Best practice: in-process genomic stability testing
The high level of professionalism we find with our biotech clients working on human pluripotent stem cells (hPSCs) generally translates into well-established, robust quality controls.
They are aware of the propensity of hPSCs to develop abnormalities in culture (primarily CNVs), so they do everything they can to lower the chances of these genomic defects occurring.
To achieve this, they have put in place a series of methods, or “best practices”, that we want to share with you in this article.
1. High-resolution assays are necessary to ensure a stable hPSC culture
When it comes to QC for genomic stability of hPSCs, most publications mention G-Banding karyotyping. This will undoubtedly give you a very exhaustive numerical and structural assessment of your cells. However, it will present major drawbacks for hPSC lines/clones. With a resolution of 5 Mb, it will miss some of the most recurrent genomic alterations you can find in hPSCs, including the gain of chromosome 20q.11.21. This is the most frequent defect found in hPSCs, occurring in more than 20% of lines, and most of the time with no overt karyotyping changes (Amps et al. 2011).
The same can be said of assays like the Karyostat. They have better resolution than G-Banding (≥1 Mb) but can still miss recurrent abnormalities, particularly at early passages. Read Use Cases With Improved Resolution Leveraging dPCR Analysis by our client Synthego to see the performance of a high resolution digital-PCR based assay compared with Karyostat when it comes to the early detection of abnormalities in hPSC cell lines.
2. Fast turnaround is critical
Waiting for results to come in has a significant impact on the quality of your workflow and the confidence you can have in your cells, particularly in long-term cultures.

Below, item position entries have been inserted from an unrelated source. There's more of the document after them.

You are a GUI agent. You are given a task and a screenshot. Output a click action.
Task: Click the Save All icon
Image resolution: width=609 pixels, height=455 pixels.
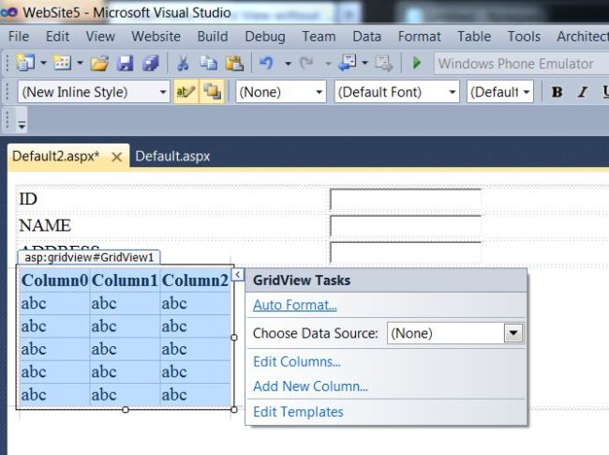point(150,64)
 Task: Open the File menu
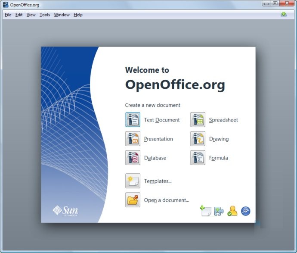coord(8,15)
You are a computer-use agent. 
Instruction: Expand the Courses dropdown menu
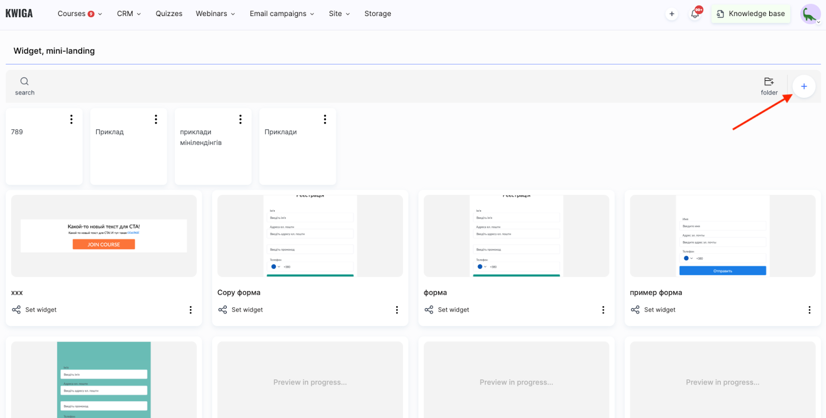click(80, 14)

Therefore, choosing a test that can give you a first level of genomic stability information quickly and early in the process can make a huge difference.

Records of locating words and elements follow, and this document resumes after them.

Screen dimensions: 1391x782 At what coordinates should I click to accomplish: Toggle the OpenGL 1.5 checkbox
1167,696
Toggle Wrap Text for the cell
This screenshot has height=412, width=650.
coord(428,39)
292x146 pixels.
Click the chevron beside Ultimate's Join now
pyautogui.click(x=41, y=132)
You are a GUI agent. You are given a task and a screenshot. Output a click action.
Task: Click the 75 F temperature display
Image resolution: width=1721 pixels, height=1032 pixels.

Our client Cellected used to wait weeks for their G-Banding results to come back. In their case, this meant that they had already banked their cell lines and clones. When they started using our iCS-digital™ PSC test, they received results in days! This has enabled them to keep a closer eye on their cultures for the appearance of any sub-clones with copy number changes. They can now decide which cell line/clone is more stable and suitable for banking. See how they make the most of our dPCR assay.

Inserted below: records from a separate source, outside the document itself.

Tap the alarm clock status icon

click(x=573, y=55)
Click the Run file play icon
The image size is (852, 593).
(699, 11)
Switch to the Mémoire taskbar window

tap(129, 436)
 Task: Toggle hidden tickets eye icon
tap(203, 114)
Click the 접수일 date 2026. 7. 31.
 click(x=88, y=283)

For others like our client denovoMATRIX, adding our simple and cost effective iCS-digital™ PSC test to their process meant they could test their cells routinely every 10 passages. They have gained a higher degree of confidence by adding this simple test to their workflow. They admit that alternative methods would have been more painful. Read more about their experience.
3. Add some interim steps to your QC
Testing for genomic stability at the beginning and at the end of an hPSC culture is not sufficient. Best practice advises testing regularly during the maintenance and amplification stage, ideally every 5 passages (Assou et al., 2020; McIntire et al., 2020; Pamies et al., 2017).
Other key stages are:
- The acquisition of a new line: Read how our client DiNAQOR picked up a 20q abnormality on a recently purchased cell line. This can happen with very reputable providers.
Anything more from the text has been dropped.